Filter/Exclusion: Exclude PowerShell scripts that originate from internal IP ranges or are signed by internal CA certificates.
Scenario: A Windows Task Scheduler job is configured to execute a script that performs routine system cleanup, which includes interacting with a known internal API endpoint.
Filter/Exclusion: Exclude activities originating from the Task Scheduler service or from internal API endpoints used by known legitimate tools.
Scenario: A Chef or Ansible automation tool is deploying configuration changes and is making outbound connections to a known internal artifact repository.
Filter/Exclusion: Exclude connections to internal artifact repositories used by configuration management tools like Chef or Ansible.
Scenario: A Logstash or ELK stack instance is sending logs to a central logging server, which involves IOCs such as IP addresses or domain names that match the rule’s criteria.

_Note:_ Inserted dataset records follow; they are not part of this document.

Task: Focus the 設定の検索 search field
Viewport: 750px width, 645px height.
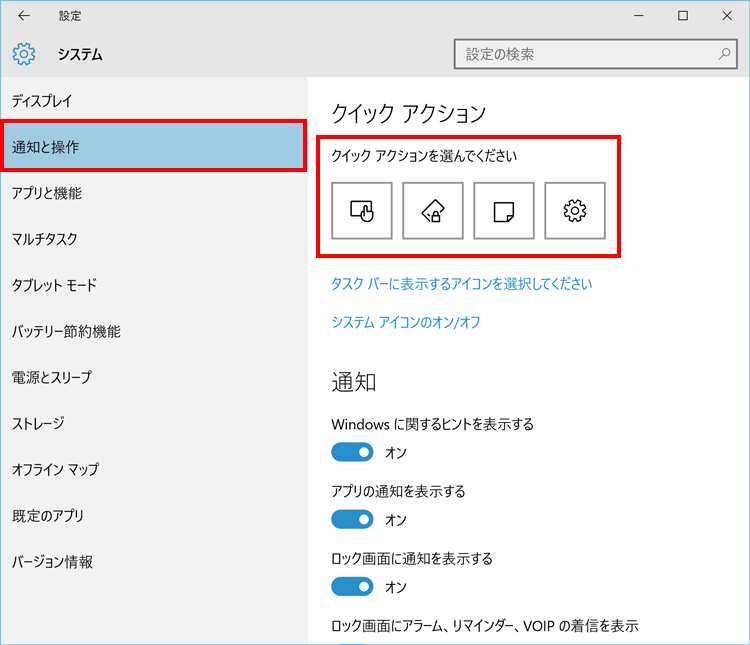Action: [x=585, y=54]
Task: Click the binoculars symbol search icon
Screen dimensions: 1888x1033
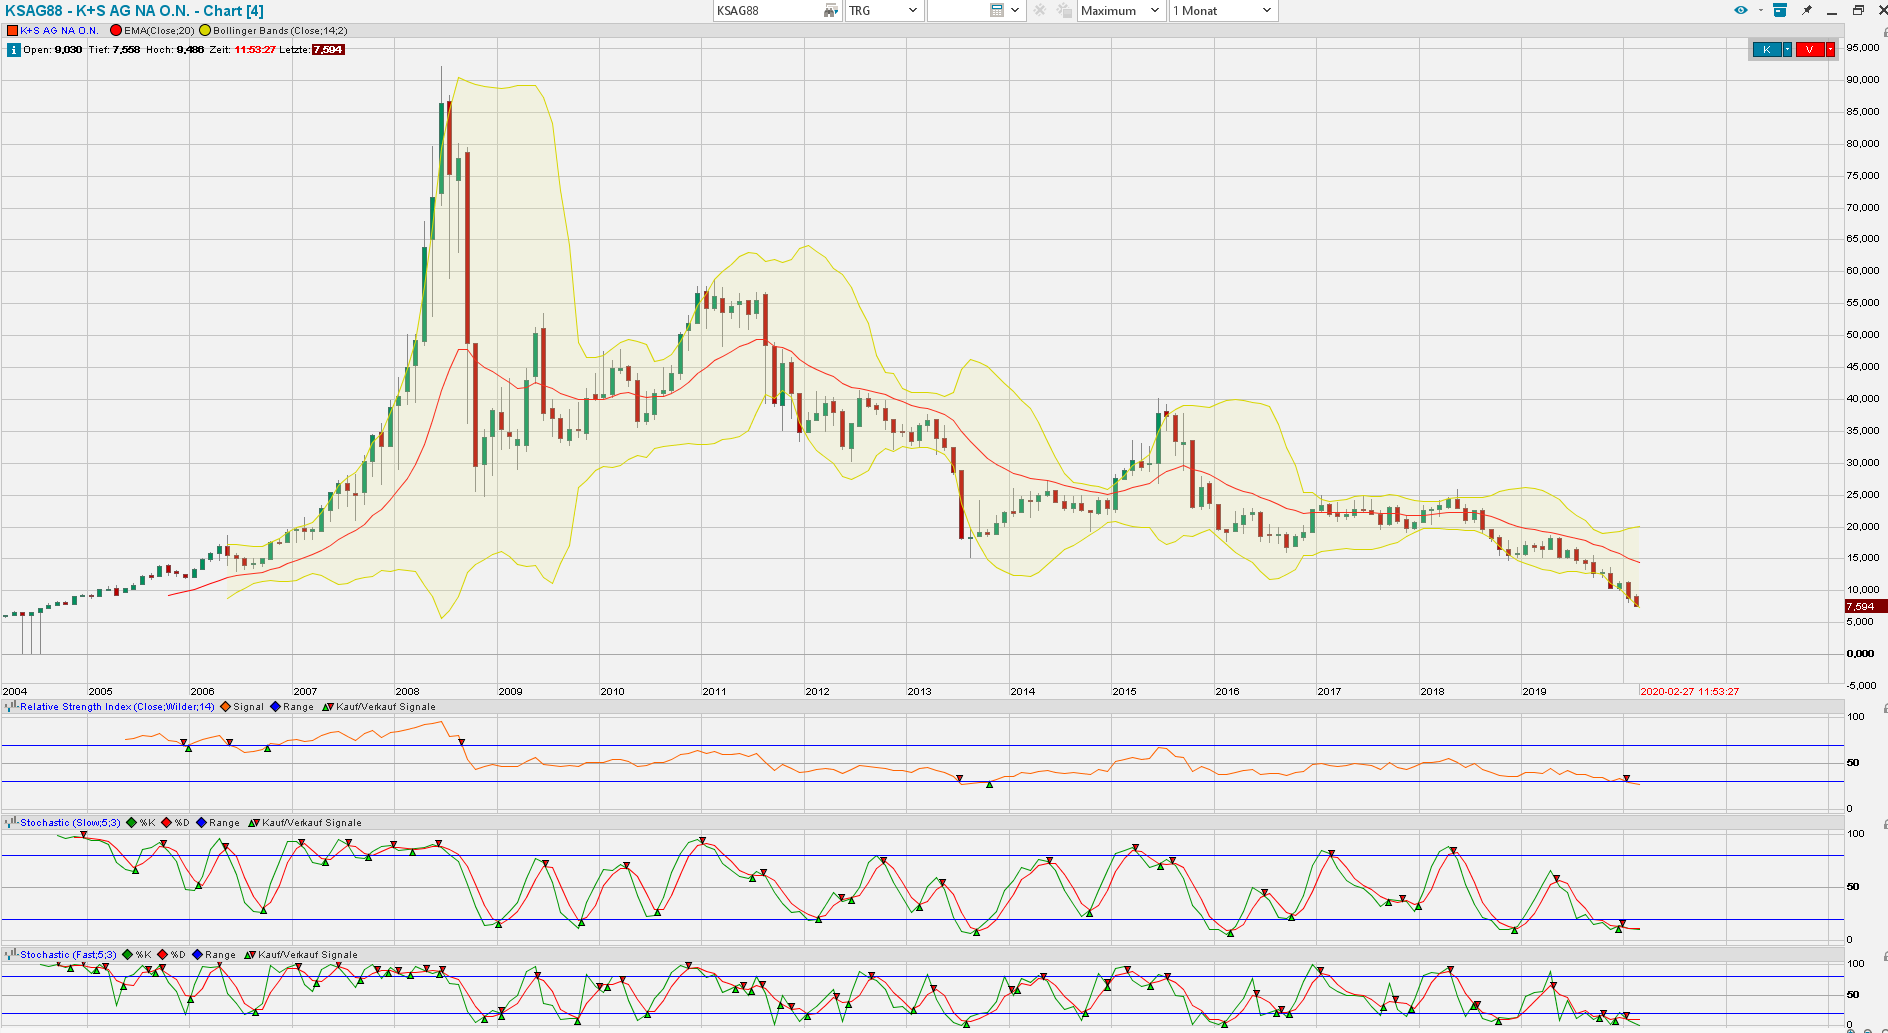Action: coord(830,11)
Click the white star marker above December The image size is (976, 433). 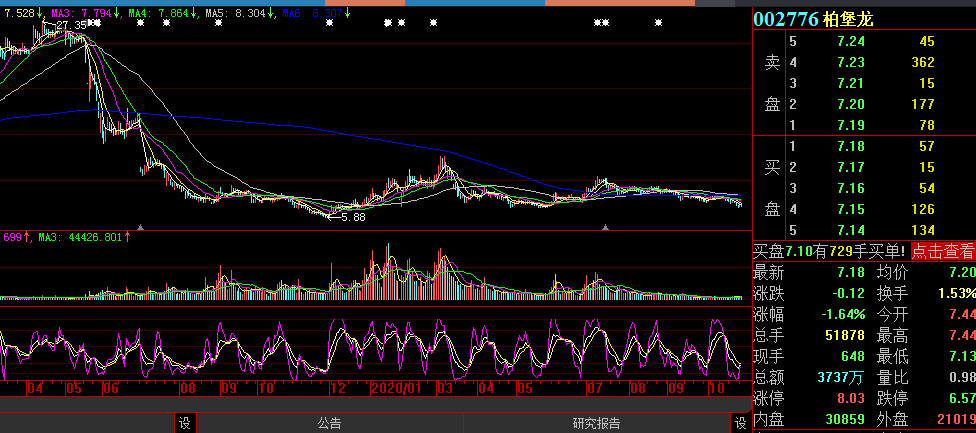(329, 22)
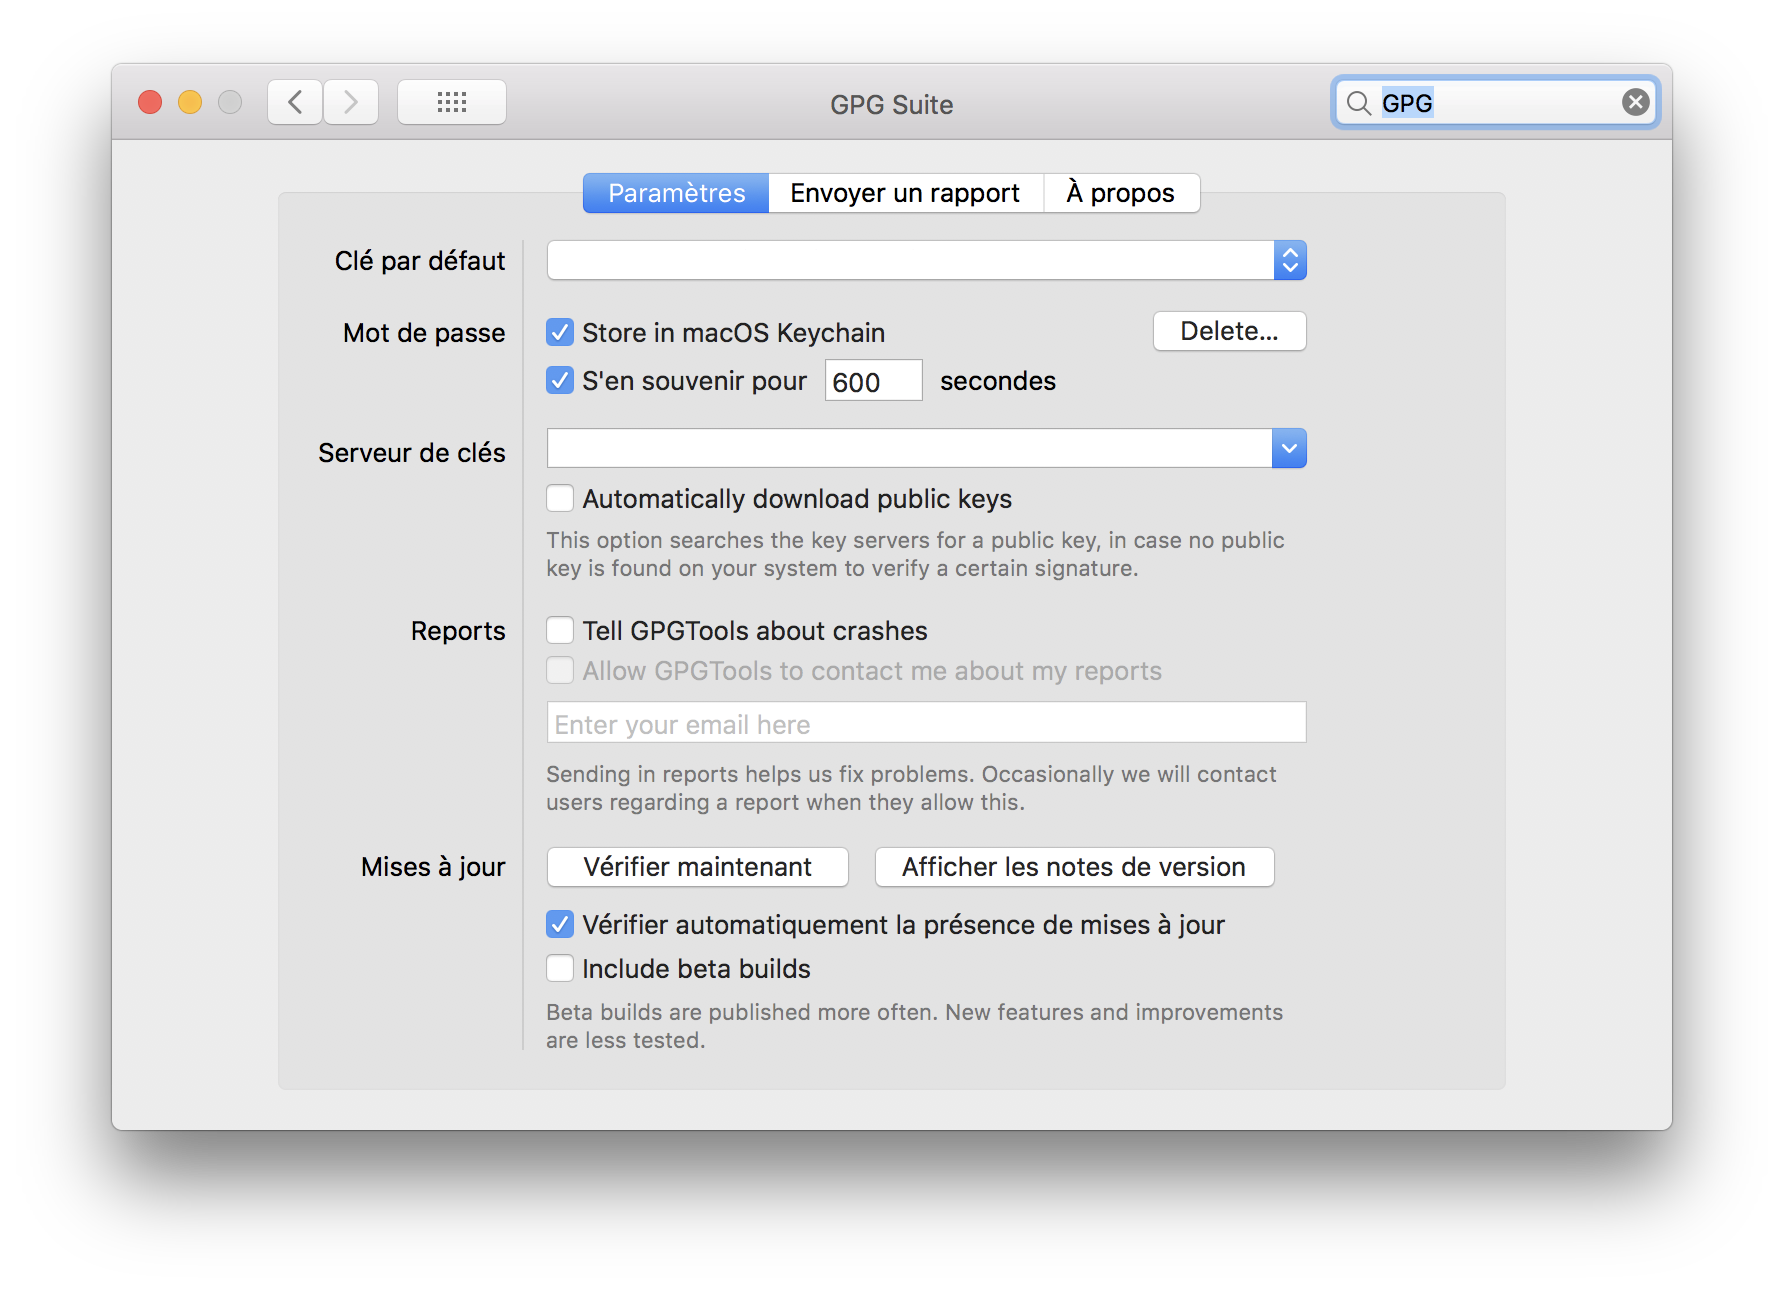1784x1290 pixels.
Task: Expand the Serveur de clés dropdown
Action: click(1289, 448)
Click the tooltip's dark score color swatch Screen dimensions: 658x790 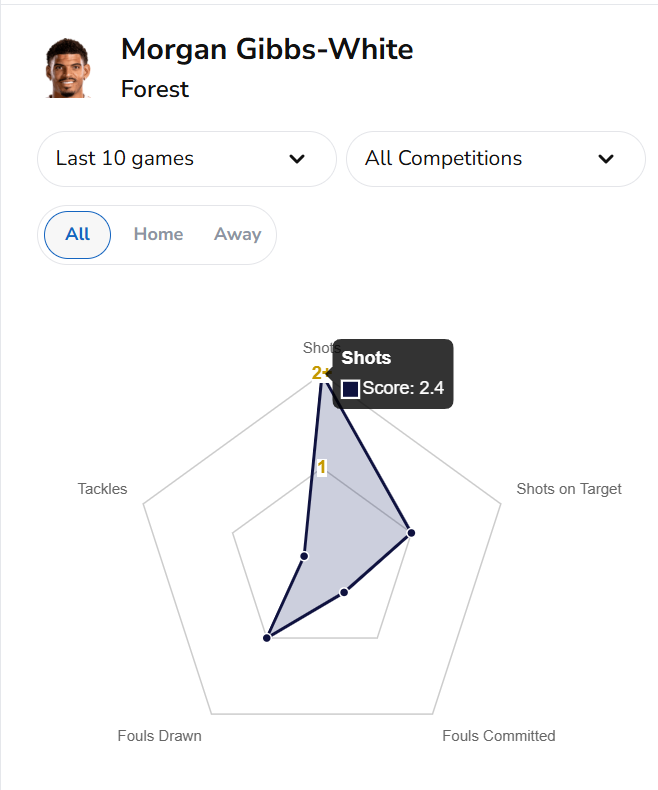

Filter/Exclusion: Exclude traffic from Logstash or Kibana instances that are part of the internal logging infrastructure.
Scenario: A Docker container is running a legitimate application and is accessing a private registry or a known internal service, which may trigger the rule due to the presence of known IOCs.
Filter/Exclusion: Exclude traffic from Docker containers that are part of the organization’s CI/CD pipeline or internal service mesh.